The disparity reflects each company’s progress and stature in the launch market at this point: SpaceX is the dominant provider, accounting for the vast majority of U.S. launches in recent years, while ULA, long a leading provider, only recently won certification for its new Vulcan Centaur rocket to provide NSSL launches. Newcomer Blue Origin has so far only executed one launch of its New Glenn rocket, which is not yet certified.

For Blue Origin, winning any launches is a major win.

The more launch providers, the better.

CHANGE: Apple Plans to Source More iPhones From India as Potential Tariff Fix.

The adjustments are a short-term stopgap while Apple attempts to win an exemption from President Trump’s tariffs—which Chief Executive Tim Cook obtained during the first Trump administration. The company sees the situation as too uncertain to upend long-term investments in its supply chain, the people said.

Trump’s tariff package raises levies on Chinese goods to at least 54% while imposing a 26% rate on Indian goods. On Monday, Trump threatened to add to China tariffs if the country doesn’t remove the retaliatory duties they announced after U.S. tariff plans were revealed on April 2.

India is largely friendly, China isn’t.

Although the tariffs on Vietnam strike me as short-sighted. Vietnam is a potential counterweight to China (the Vietnamese Army gave the PLA a bloody nose in 1979) and has a small enough economy that we can afford a little friendly largess.

BAD DOGGIE: Remote Access Backdoor Discovered in Chinese Robot Dog Unitree Go1.

The discovery of the backdoor was made by cybersecurity specialists Andreas Makris (aka Bin4ry) and Kevin Finisterre (aka d0tslash), who published their findings in a detailed technical report late last week. The duo reverse-engineered firmware and conducted a hands-on analysis of the Unitree Go1 robot dog, revealing that each device ships with a preconfigured tunnel client that initiates a connection to CloudSail — a remote access platform developed by Zhexi Technology, based in China.

The researchers demonstrated that upon gaining access to the CloudSail API, which they did using a recovered API key, they could:

• List all connected devices and their IP addresses
• Establish remote tunnels to those devices
• Access the robot dog’s web interface with no authentication
• Use the robot’s cameras for live surveillance
• Log in via SSH using default credentials (pi/123)
• Move laterally within internal networks to which the robot is connected

Makris and Finisterre identified a total of 1,919 unique Unitree Go1 units that had connected to the CloudSail network.
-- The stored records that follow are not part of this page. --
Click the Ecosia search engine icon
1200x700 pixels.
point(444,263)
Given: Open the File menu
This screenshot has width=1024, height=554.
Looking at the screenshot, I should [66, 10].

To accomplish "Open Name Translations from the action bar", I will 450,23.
While most connections originated from Chinese IP addresses, a significant number were traced to academic and corporate networks abroad. Notable institutions included MIT, Princeton, Carnegie Mellon, and the University of Waterloo, among others. The researchers even observed some units connecting via Starlink, suggesting use in mobile or remote environments.

Exit quote: “Perhaps most concerning is the implication of deliberate design. The tunnel is not merely an overlooked debug utility; it appears fully integrated into the boot process and enabled by default.”

Robot dogs are just the tip of the Communist Chinese surveillance (or worse) iceberg.